With the method I'm suggesting, you can even get around reading in the whole file. Figure out how many primes you need, generate that many random numbers, then read in the prime numbers stored in those locations in the file.
But all of this depends on your actual context. I've made my suggestion, but it's up to you. I'm not going to try to convince you to go one way or the other, but I would highly suggest actually testing your assumptions out before dismissing my suggestion. Try it out both ways and see which method suits your needs best.
Re: Sieve of Eratosthenes: Memory & Performance
Some key statistics:
To generate all prime numbers less than Integer.MAX_VALUE - 1, it takes ~2.4Gb of memory. On my computer (first gen i5) it takes ~2.5 minutes.
To store all prime numbers less than Integer.MAX_VALUE - 1, it takes ~400Mb. Note that this is in binary mode (assuming 32-bit integers), if you store numbers in text mode the size will be much bigger.

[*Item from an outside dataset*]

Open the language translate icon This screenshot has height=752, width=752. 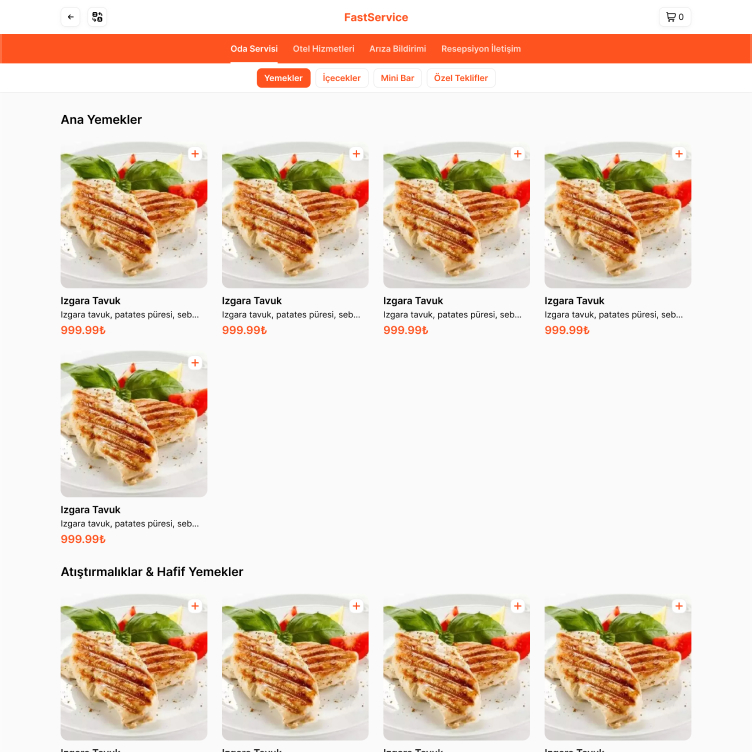pyautogui.click(x=97, y=17)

I kind of gave up on the time it takes to read this file in after a few minutes.
To contrast these two methods, generating a random number and checking to see if it's prime takes on average 0.1 seconds using a naive primality checker, and 0.02 seconds using a Miller-Rabin probabilistic test. The memory consumption is around 100 bytes or less (it's O(1)).
edit: found an optimization for generating all primes less than Integer.MAX_VALUE, takes ~70 seconds to run now (memory use is unaffected).

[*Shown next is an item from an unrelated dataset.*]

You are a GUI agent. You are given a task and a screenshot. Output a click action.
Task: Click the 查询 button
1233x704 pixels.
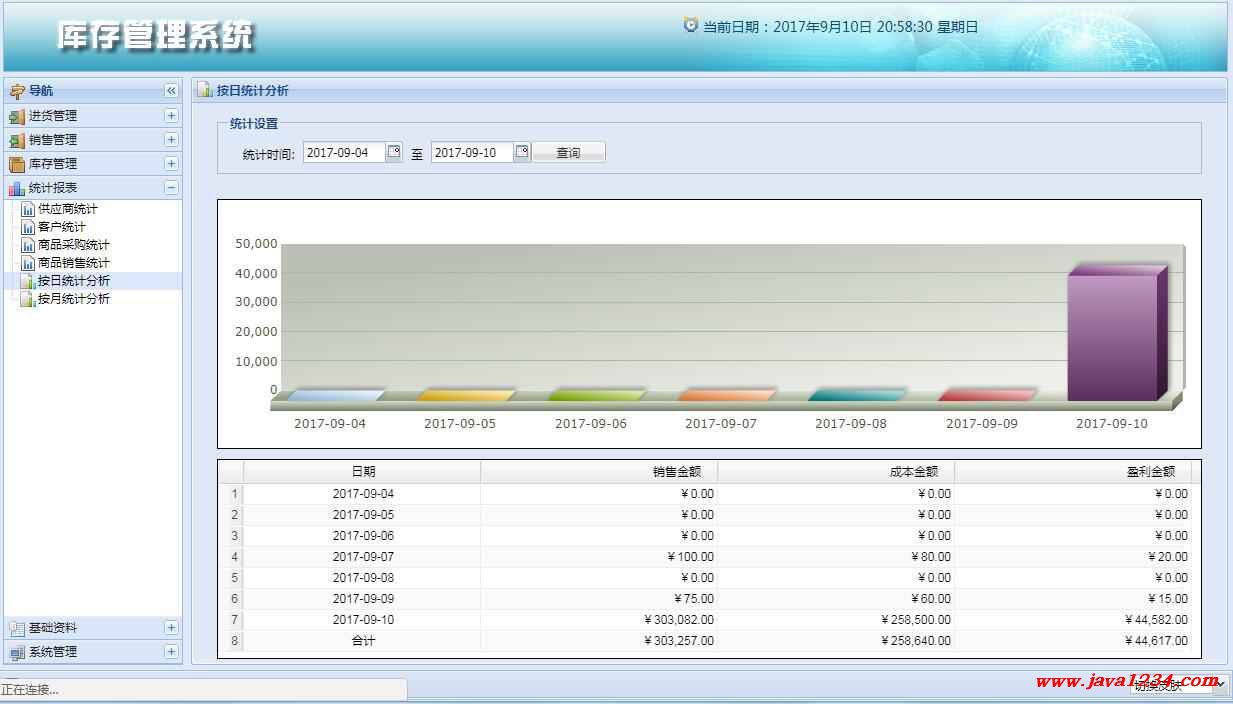(x=568, y=153)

Re: Sieve of Eratosthenes: Memory & Performance
I believe this is what you're looking for:
Code java:
//shows all prime numbers to a specified max
ArrayList<Long> sieve = new ArrayList<Long>();
public static ArrayList<Long> primesUpTo(int n) {
boolean[] isPrime = new boolean[n];
for (int i = 0; i < n; i++) isPrime[i] = true;
for (int j = 2; j < isPrime.length; j++) {
int prime = j;
if (!isPrime[prime]) continue;
sieve.add((long) prime);
for (int i = prime * 2; i < isPrime.length; i = i + prime) isPrime[i]=false;
}
return sieve;
}
Re: Sieve of Eratosthenes: Memory & Performance
Quote:
Originally Posted by
aesguitar
I believe this is what you're looking for:
Please explain how this helps answer the original poster's question.
Helloworld gave a darn good rundown of the options, so I'd recommend taking Kevin's advice and test them to see which one works in the context you have.
Re: Sieve of Eratosthenes: Memory & Performance
Good point copeg, is there any way to implement it into a concursive method?
Pseudocode for dual-core:
core0 performs the sieve up to half Integer.MAX_VALUE
core1 performs the sieve from half Integer.MAX_VALUE
combine the results
then print the results.
I guess what I'm saying is that is there any way to perform the sieve starting at a number other than 0 or 2? I've tried writing the algorithm like that, but I can't figure out how to start it from a certain point, I can only print out the primes from x to y. It still has to run through everything.
Re: Sieve of Eratosthenes: Memory & Performance
I've actually written a small program (it was for a homework assignment in a college Java class I took) that actually checked for Prime numbers, and did it fairly quickly.
In fact, I found a list of primes in the range of two to the max integer value (used a Google search). I was able to iterate over the values (starting at 2), evaluate whether or not it was prime, and if it was, write it to a file. That all happened in under a second.
Here's a hint:
Use a square root. If the number you're checking (say, 25) has a whole number, integer square root (square root of 25 is 5), then the number you're checking is not, by definition, prime. If the number you're checking has a decimal square root, to check to see if it is prime, all you have to do is iterate, dividing the number you're checking by the next number in line.
As an example, sqrt(101) = 10.0498756
So take 101, and divide it by 2, 3, 4, up to 10. If it divides by any of those evenly, then it's not prime.
There are other tricks, but I think this will help you get started.
Also, recall the the only even prime number is 2.